What to do:
- 1) Reproduce the passage on financial forecasts word for word, starting with "Creating a Financial" and going on through "marketing startup costs.".
- 2) Write out the listing verbatim, starting with the line with "planetarium [160, 296]" and going on through the end of the listing, and include nothing else.

Creating a Financial Forecast
Creating financial forecasts aren’t magic, but for some people, they are incredibly difficult to know where to begin, let alone be able to present and defend those numbers. There are two parts to your expenses:
- CAPEX (Capital Expenses): These are generally one-time startup costs to get your idea from just an idea to a legitimate minimally viable product (MVP) or service. These could include office space and buildout, equipment purchases, logo development, web site and other sales and marketing startup costs.
- OPEX (Operating Expenses): These are your monthly overhead costs from the electricity bill, telephones, salaries, insurances, taxes, etc.
Revenue: During your feasibility study, the team will hopefully have talked with clients, potential clients and past clients to discuss their idea and have a fair idea of whether they would be interested and what they would be willing to pay. This part takes a bit of work, but presenting your financial forecast requires you to identify how you can make a significant profit off of your idea.
Some companies use a Cost-to-Company multiplier to assess whether or not to execute the idea. A company that is creating a 2xCTC is paying the bills and making payroll. It may have downturns or sales cycles which could significantly challenge the ability to pay the bills and make payroll. Ideally a 4xCTC is the minimum any company should strive for. It enables a company to weather the ups and downs of the market, evaluate and invest in new technology, and innovate and expand into new markets with new services and products.
When building out our Financial Forecasts, we created three options – a low end that sees minimal growth and starts at around 2xCTC, middle (4xCTC) and a high end (6+xCTC). To get to those numbers, the person who is responsible for documenting the forecast will have to work with the rest of the team to create the value, cut the costs, and maximize revenue wherever it can to get there. The person presenting the execution plan needs to be very involved because the cost to launch the project may significantly hamper the first six months’ income, but create a much higher CTC in the following months. Watch your CAPEX as well. You may find solutions to significantly decrease those expenditures to ensure you start to show a profit by the end of year one.

Exercise materials:
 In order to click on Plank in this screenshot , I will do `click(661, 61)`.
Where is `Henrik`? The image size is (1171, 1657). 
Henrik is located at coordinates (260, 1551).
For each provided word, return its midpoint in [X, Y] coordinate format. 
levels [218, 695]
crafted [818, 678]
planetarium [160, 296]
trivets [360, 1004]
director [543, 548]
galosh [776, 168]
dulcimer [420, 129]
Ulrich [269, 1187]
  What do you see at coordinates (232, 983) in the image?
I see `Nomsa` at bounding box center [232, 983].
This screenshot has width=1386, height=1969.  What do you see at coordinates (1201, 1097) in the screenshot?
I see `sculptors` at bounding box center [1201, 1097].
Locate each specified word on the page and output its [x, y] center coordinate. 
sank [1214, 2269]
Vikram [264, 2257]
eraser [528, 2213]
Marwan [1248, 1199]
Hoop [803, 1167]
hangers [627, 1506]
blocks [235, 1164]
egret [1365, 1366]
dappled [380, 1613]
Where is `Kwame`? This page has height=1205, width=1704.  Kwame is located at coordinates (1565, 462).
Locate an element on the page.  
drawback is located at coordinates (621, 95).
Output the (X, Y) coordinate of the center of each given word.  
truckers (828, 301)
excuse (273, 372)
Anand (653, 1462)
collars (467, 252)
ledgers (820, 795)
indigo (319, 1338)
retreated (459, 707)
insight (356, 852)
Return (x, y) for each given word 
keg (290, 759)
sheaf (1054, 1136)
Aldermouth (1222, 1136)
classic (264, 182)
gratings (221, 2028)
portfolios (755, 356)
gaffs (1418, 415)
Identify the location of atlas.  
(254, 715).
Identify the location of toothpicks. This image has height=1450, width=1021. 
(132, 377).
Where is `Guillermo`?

Response list:
- 1)
Creating a Financial Forecast
Creating financial forecasts aren’t magic, but for some people, they are incredibly difficult to know where to begin, let alone be able to present and defend those numbers. There are two parts to your expenses:
- CAPEX (Capital Expenses): These are generally one-time startup costs to get your idea from just an idea to a legitimate minimally viable product (MVP) or service. These could include office space and buildout, equipment purchases, logo development, web site and other sales and marketing startup costs.

- 2)
planetarium [160, 296]
trivets [360, 1004]
director [543, 548]
galosh [776, 168]
dulcimer [420, 129]
Ulrich [269, 1187]
  What do you see at coordinates (232, 983) in the image?
I see `Nomsa` at bounding box center [232, 983].
This screenshot has width=1386, height=1969.  What do you see at coordinates (1201, 1097) in the screenshot?
I see `sculptors` at bounding box center [1201, 1097].
Locate each specified word on the page and output its [x, y] center coordinate. 
sank [1214, 2269]
Vikram [264, 2257]
eraser [528, 2213]
Marwan [1248, 1199]
Hoop [803, 1167]
hangers [627, 1506]
blocks [235, 1164]
egret [1365, 1366]
dappled [380, 1613]
Where is `Kwame`? This page has height=1205, width=1704.  Kwame is located at coordinates (1565, 462).
Locate an element on the page.  
drawback is located at coordinates (621, 95).
Output the (X, Y) coordinate of the center of each given word.  
truckers (828, 301)
excuse (273, 372)
Anand (653, 1462)
collars (467, 252)
ledgers (820, 795)
indigo (319, 1338)
retreated (459, 707)
insight (356, 852)
Return (x, y) for each given word 
keg (290, 759)
sheaf (1054, 1136)
Aldermouth (1222, 1136)
classic (264, 182)
gratings (221, 2028)
portfolios (755, 356)
gaffs (1418, 415)
Identify the location of atlas.  
(254, 715).
Identify the location of toothpicks. This image has height=1450, width=1021. 
(132, 377).
Where is `Guillermo`?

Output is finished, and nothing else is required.